## TASK OBJECTIVE
Below are records; quote them exactly from the first line through the line that contains "You are a computer-use agent. The".

## SOURCE INFORMATION
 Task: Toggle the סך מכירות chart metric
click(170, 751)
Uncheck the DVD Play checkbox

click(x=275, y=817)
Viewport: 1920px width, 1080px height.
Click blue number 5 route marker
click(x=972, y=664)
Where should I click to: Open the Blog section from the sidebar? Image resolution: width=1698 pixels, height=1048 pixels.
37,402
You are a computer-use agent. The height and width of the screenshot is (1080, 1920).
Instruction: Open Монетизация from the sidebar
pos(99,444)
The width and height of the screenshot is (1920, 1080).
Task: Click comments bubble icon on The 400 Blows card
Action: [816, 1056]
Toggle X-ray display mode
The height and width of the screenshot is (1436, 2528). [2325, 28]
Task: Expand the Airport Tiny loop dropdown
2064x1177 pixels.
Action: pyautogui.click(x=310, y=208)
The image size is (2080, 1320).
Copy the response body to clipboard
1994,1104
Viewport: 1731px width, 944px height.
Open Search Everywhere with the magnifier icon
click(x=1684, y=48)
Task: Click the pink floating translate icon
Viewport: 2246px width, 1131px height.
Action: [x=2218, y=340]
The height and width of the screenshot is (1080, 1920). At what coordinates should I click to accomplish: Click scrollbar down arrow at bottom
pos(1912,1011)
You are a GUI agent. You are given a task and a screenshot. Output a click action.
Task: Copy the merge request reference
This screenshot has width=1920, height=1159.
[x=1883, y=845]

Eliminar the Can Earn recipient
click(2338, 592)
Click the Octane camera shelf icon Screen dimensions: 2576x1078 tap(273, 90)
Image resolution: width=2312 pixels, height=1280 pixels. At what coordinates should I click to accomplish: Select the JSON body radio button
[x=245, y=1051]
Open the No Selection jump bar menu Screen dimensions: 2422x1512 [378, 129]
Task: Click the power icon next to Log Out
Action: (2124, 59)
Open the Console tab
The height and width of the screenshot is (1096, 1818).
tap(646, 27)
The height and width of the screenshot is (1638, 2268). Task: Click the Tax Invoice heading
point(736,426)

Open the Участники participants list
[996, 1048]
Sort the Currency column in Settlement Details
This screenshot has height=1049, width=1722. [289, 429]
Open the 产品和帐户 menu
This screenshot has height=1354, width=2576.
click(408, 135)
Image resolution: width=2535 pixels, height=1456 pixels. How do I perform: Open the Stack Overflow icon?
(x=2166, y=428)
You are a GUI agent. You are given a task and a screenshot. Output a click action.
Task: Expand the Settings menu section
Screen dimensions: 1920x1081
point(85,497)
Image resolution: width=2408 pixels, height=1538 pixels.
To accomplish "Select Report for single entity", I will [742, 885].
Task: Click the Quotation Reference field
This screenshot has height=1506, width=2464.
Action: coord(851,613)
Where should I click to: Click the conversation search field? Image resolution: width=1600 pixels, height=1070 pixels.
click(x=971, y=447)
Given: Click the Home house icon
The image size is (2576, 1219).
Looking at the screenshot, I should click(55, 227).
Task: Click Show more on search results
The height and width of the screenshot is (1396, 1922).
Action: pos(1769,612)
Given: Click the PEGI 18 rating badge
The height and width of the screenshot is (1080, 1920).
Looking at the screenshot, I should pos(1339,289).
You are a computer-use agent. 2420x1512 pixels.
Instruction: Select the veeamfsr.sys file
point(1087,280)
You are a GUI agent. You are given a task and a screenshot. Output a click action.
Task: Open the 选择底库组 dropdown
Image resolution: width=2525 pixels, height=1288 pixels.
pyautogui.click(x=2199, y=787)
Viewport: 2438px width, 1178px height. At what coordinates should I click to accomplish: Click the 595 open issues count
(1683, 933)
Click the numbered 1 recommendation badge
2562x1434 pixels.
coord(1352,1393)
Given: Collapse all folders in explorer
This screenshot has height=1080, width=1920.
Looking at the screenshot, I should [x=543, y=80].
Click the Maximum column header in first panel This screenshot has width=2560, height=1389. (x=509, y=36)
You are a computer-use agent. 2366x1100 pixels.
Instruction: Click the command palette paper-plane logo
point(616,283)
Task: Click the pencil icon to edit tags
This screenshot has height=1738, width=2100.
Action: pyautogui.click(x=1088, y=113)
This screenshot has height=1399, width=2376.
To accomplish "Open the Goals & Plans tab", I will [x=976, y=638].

## YOUR RESPONSE
 Task: Toggle the סך מכירות chart metric
click(170, 751)
Uncheck the DVD Play checkbox

click(x=275, y=817)
Viewport: 1920px width, 1080px height.
Click blue number 5 route marker
click(x=972, y=664)
Where should I click to: Open the Blog section from the sidebar? Image resolution: width=1698 pixels, height=1048 pixels.
37,402
You are a computer-use agent. The height and width of the screenshot is (1080, 1920).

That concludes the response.